▸ Questions
1. In the cannabis leaders article, which city is Freedom Leaf based in?
2. In one to three sentences, explain why the cannabis leaders article includes Elon Musk even though he is not an outspoken supporter.
3. Echo the cannabis leaders article word for word, from "Joe Rogan is" up to and including "broke the internet.".

For better or for worse, movers and shakers shape the world we live in, pushing trends, fighting for new laws and regulations. We eat and sleep in the shadow of what they do. The world of cannabis is no different.
We'll break down a few of the names that will influence cannabis - in terms of popular perceptions, legislation, and medical use - in the coming year(s).
10 people leading the way for cannabis into 2019 and beyond
Leah Heise joined the ranks of marijuana entrepreneurs a few years ago when Maryland passed medical marijuana legislation. She started by counseling people interested in the sector on business operations, infrastructure and compliance. By mid-2015, she had formed Chesapeake Integrated Health Institute and created a management team that applied for grow, processing and dispensary licenses in Maryland.
Heise hopes to be an industry leader but specifically she wants to champion fair hiring processes and build a more diverse workforce.
Hartfield is arguably the first mainstream success as a “cannapreneur” with his creation of Weedmaps.com. Hartfield is also an active investor within the industry as a General Partner in Ghost Group, a holding company for various marijuana assets like Marijuana.com, MMJ Menu and Weedmaps.com.
Allen St. Pierre
Allen St. Pierre, the long-time executive director of the National Organization for the Reformation of Marijuana Laws (NORML), has done a lot for marijuana advocacy. He recently left NORML to be vice president of communications and advocacy for Freedom Leaf, a media and branding company based in Las Vegas. St. Pierre will stay in Washington DC, where he continues to advocate for marijuana and as well as build relationships and garner support for Freedom Leaf.
Friedland is CEO of Friedland Global Capital and author of “Marijuana: The World’s Most Misunderstood Plant.” He recently joined the board of directors of CannRx Technology, a Delaware company developing pharmaceutical grade cannabis products.
“One of my primary concerns regarding medical cannabis is the limited ability to clearly define its indications and effects for medical practitioners and consumers, which often leads to inaccurate dosing, unpredictable clinical results and undesirable side effects,” Friedland said to Marijuana Business Magazine.
Joe Rogan is a comedian and tv personality who, for years, has supported marijuana legalization. His podcast, The Joe Rogan Experience, is downloaded by roughly 30 million people every month; it ranks 5th on itunes for the top podcasts. Rogan regularly performs his stand up comedy routines while high AND he tells the crowd about it. He also smokes weed on his show from time to time, which brings me to my next cannabis leader
When business magnate Elon Musk took a few puffs of a blunt on The Joe Rogan Experience it almost broke the internet.
Musk is definitely not an outspoken supporter like some of the other individuals on this list BUT he is by far the most well known. He is perceived by much of the general public almost like a real life Tony Stark, donning his Iron Man space suit and driving around his futuristic car while he saves the world. Everyone, even your Grandmother, knows who Musk is and they all saw him smoke weed. I guarantee that the event had a positive impact on the public opinion of cannabis.
Current Governor of Colorado John Hickenlooper oversaw the implementation of fully legal marijuana. Even though he was actually opposed to the measure he was still at the helm when the state successfully introduced legal marijuana and made a boatload of money for Colorado by taxing it. He’s an open-minded guy who is very powerful and has led positive change in Cannabis.
The chairman and co-CEO of cannabis producer Canopy Growth Corp. Bruce Linton is attributed for having put together the largest marijuana investment deal in the history of legal marijuana. Just how much, you ask? How about $5 Billion in cold hard cash towards marijuana investment.
Brendan Kennedy is the CEO of Tilray Inc., a British Columbia based medical marijuana company. In October 2017, Tilray was the first Canadian producer licensed to export medical marijuana outside of Canada. Today, its products are available in 11 countries across five continents.
This list wouldn’t be complete without a member of the legal community. Although cannabis is gaining support, it remains federally illegal in the United States and heavily regulated wherever it is legal. Canadian attorney Trina Fraser is leading the way in the legal landscape. In the future, Fraser hopes to be remembered for having a “principled and balanced approach” to the business of cannabis.

▸ Source material
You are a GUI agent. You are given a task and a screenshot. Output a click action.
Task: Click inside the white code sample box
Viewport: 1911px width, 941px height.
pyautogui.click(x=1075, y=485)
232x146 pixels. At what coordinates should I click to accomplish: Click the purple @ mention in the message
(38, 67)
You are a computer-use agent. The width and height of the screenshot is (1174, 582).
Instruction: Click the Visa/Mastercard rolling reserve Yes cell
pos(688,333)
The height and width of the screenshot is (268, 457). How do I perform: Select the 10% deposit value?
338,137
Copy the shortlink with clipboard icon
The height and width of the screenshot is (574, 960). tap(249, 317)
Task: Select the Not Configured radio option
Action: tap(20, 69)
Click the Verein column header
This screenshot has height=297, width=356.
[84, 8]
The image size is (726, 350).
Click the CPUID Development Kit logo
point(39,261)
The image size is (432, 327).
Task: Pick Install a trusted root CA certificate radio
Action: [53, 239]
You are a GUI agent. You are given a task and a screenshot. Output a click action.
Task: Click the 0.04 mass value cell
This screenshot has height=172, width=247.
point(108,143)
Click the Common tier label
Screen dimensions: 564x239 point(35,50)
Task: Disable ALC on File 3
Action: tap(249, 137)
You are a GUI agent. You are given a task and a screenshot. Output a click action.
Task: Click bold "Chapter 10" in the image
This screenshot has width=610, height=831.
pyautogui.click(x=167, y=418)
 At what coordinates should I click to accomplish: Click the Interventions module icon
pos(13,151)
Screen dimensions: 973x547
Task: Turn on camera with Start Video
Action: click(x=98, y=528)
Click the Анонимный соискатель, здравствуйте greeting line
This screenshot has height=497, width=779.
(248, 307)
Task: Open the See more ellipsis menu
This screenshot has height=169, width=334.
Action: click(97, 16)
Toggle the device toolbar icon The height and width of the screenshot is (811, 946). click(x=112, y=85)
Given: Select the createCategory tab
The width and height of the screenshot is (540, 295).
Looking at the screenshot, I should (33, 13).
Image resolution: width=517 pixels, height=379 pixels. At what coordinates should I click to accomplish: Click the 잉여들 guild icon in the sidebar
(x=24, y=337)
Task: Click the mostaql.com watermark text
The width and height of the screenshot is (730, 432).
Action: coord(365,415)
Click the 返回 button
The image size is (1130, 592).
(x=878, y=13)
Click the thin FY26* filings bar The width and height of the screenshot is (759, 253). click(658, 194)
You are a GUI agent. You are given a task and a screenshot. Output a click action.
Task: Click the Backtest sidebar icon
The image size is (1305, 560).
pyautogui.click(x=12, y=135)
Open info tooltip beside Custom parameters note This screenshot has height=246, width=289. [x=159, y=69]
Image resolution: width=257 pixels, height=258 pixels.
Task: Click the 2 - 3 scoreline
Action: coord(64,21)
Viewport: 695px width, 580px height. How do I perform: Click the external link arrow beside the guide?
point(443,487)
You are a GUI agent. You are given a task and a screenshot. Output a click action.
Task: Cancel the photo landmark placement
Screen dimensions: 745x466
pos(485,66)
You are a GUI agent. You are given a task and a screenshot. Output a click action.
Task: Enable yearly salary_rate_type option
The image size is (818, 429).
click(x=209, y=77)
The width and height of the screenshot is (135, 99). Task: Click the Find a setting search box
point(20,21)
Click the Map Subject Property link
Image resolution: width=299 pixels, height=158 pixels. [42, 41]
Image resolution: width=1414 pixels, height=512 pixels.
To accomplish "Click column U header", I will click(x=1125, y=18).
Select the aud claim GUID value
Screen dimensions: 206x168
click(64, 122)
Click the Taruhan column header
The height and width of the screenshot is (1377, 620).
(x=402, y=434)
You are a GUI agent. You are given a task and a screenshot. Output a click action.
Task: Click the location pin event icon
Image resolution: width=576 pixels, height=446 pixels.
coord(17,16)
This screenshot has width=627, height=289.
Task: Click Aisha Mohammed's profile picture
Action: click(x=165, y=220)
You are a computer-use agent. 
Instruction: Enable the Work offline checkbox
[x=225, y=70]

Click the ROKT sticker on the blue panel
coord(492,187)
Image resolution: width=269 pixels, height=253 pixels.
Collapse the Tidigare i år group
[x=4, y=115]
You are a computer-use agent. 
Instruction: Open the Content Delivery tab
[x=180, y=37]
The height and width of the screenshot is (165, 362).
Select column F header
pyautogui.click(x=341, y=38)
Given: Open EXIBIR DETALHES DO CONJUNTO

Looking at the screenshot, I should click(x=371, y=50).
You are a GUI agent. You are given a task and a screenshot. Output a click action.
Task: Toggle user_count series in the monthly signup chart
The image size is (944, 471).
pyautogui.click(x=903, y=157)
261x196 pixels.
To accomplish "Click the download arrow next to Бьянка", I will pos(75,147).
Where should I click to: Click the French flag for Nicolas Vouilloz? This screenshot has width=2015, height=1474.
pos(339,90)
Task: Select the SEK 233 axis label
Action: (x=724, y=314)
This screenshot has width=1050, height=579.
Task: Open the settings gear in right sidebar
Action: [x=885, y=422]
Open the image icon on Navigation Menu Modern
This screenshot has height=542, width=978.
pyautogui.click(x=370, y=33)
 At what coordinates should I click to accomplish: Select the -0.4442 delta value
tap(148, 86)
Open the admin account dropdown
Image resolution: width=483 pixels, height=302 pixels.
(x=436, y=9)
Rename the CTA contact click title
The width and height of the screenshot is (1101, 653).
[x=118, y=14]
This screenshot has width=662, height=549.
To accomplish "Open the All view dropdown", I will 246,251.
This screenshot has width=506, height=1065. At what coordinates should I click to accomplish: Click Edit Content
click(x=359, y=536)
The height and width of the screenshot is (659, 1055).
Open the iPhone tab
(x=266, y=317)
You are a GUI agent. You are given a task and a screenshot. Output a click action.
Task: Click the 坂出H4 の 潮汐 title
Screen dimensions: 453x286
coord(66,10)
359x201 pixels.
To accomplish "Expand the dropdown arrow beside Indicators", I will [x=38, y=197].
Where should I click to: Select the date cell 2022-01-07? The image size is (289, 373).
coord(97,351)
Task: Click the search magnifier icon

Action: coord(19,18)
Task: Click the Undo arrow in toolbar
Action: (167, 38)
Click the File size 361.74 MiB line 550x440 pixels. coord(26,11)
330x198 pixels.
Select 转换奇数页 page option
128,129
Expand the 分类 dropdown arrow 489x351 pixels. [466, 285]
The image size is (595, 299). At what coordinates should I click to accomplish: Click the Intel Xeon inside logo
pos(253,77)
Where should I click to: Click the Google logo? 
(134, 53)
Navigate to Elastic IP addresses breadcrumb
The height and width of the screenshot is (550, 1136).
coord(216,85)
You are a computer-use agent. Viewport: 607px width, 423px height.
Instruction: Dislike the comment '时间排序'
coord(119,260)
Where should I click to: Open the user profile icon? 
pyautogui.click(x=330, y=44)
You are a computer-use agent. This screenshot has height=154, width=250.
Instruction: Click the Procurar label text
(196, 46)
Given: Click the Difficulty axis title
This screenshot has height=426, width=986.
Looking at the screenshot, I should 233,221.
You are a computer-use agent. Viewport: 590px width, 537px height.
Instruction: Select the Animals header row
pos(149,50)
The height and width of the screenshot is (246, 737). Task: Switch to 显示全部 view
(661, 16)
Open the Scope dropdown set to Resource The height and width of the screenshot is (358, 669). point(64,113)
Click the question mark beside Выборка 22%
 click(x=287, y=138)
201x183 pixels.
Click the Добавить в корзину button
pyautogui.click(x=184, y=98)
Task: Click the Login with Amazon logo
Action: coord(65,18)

▸ Numbered responses
1. Las Vegas

2. Musk is by far the best-known person on the list, and everyone saw him smoke weed on The Joe Rogan Experience. The writer guarantees that this event had a positive impact on public opinion of cannabis.

3.
Joe Rogan is a comedian and tv personality who, for years, has supported marijuana legalization. His podcast, The Joe Rogan Experience, is downloaded by roughly 30 million people every month; it ranks 5th on itunes for the top podcasts. Rogan regularly performs his stand up comedy routines while high AND he tells the crowd about it. He also smokes weed on his show from time to time, which brings me to my next cannabis leader
When business magnate Elon Musk took a few puffs of a blunt on The Joe Rogan Experience it almost broke the internet.